Adrian rubs his forehead and mutters something under his breath. He turns away, pacing again.
“Mama,” I say softly. “Please just promise me you’ll be careful.”
“I always am,” she replies. “I’ll call you tonight after my shift. Don’t worry so much, mija. I’ve handled worse men than him.”
When she hangs up, I stay still for a long time, listening to the silence stretch between me and Adrian.
He finally speaks. “She’s brave.”
“She’s reckless,” I say. “And she’s doing it because of me.”
He walks back to the window, staring out at the city lights. “It’s exactly what you’d do.”
That makes me smile, but only for a second.
The hours crawl by.

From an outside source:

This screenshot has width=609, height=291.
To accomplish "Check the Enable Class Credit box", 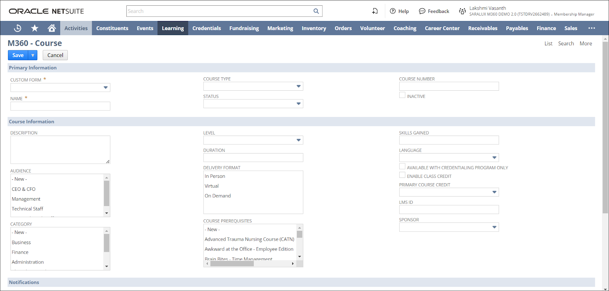I will (402, 175).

I try reading, then working, but my mind keeps returning to her voice, calm and sure, as if walking into the lion’s den was something she could do before breakfast. When my phone finally rings again, it’s past ten.
“Mama?”
“I’m fine,” she says. “You can stop pacing.”
I glance at Adrian. He’s pretending not to listen, but I can tell he’s hanging on every word.

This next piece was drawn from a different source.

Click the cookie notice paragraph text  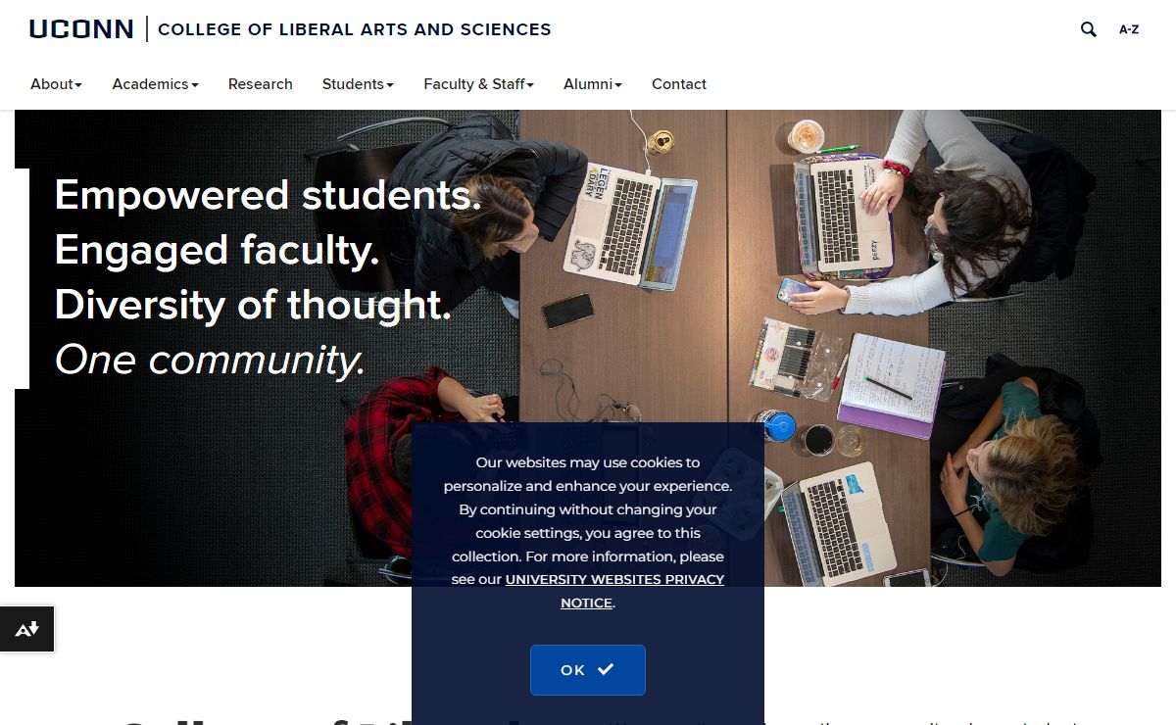pos(587,509)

“How was your first day?” I ask.
“Long,” she says. “But interesting.”
“What kind of job did he give you?”
“Housekeeper,” she replies. “Mostly cleaning the lower floor. But I saw more than I was supposed to.”

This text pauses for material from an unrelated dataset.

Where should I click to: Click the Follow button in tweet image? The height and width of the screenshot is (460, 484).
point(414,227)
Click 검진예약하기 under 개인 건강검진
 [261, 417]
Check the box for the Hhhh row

My heart thuds. “What do you mean?”
She lowers her voice, and I can hear the hum of background noise on her end, maybe a generator or air vent. “He keeps a study on the second floor. Locked, of course. But he left the door open tonight while he took a call.”
“Did you go in?”
“Of course,” she says simply. “I didn’t touch anything. Just looked.”
“What did you see?”
Papers shuffle. A pause. Then her voice again, quieter now. “Files. Dozens of them. Labeled. Color-coded. He has one for every major family and politician in the city. And, mija…”
“What?” I whisper.
“There’s a folder with Adrian’s name on it.”
I go still. Adrian stops pacing and turns toward me instantly.
“He has what?” he demands.
I put her on speaker again. “Say that again, Mama.”
“A folder,” she says. “Red. It says Adrian De Luca: Final Solution.”
The words hang in the air like a blade between us.
Adrian’s face changes. All the color drains out of it. He doesn’t speak right away, and that silence is somehow worse than anything he could say.
“What else was in the room?” he asks finally.
“I didn’t have time to see everything,” she replies. “There were photos, documents, names. He’s keeping records on all of you. Maybe even the FBI agents. But that folder—he keeps it separate. On his desk.”
“Did he see you?”
“No,” she says. “I heard him coming back and got out in time. I’m safe.”
I press a hand against my chest, trying to breathe through the tightness building there.
“Mama, you need to get out of that house,” I say.
“Not yet,” she says. “I can get more.”
“No,” I say louder this time. “You’re done. That’s enough.”
“You don’t decide that,” she replies, her tone firm. “I do. I’m already in. If I leave suddenly, he’ll know I saw something.”
Adrian steps forward, his voice steady but strained. “Rosa, if he suspects anything, call me immediately. I’ll have people there within minutes.”
“I won’t need them,” she says.
He glances at me. I can see what he’s thinking—that we’re both made of the same impossible courage. That it’s the kind that terrifies him.
“Mama,” I say softly, “just be careful.”
“I always am,” she repeats. “And mija—don’t tell anyone else. Not even Marcus. Not yet. We don’t know who Thornton’s watching.”
Then, before I can respond, the line clicks off.
I lower the phone slowly.
Adrian is still staring at me, his jaw set, his eyes dark and distant. “Final solution,” he says under his breath, tasting the words like poison. “What the hell does that mean?”
I don’t have an answer.
But as I stand there, looking at the phone in my hand, I realize this isn’t just another move in Thornton’s game.
It’s a declaration.
And whatever he’s planning next, it’s meant to end someone.
Maybe Adrian. Maybe me. Maybe all of us.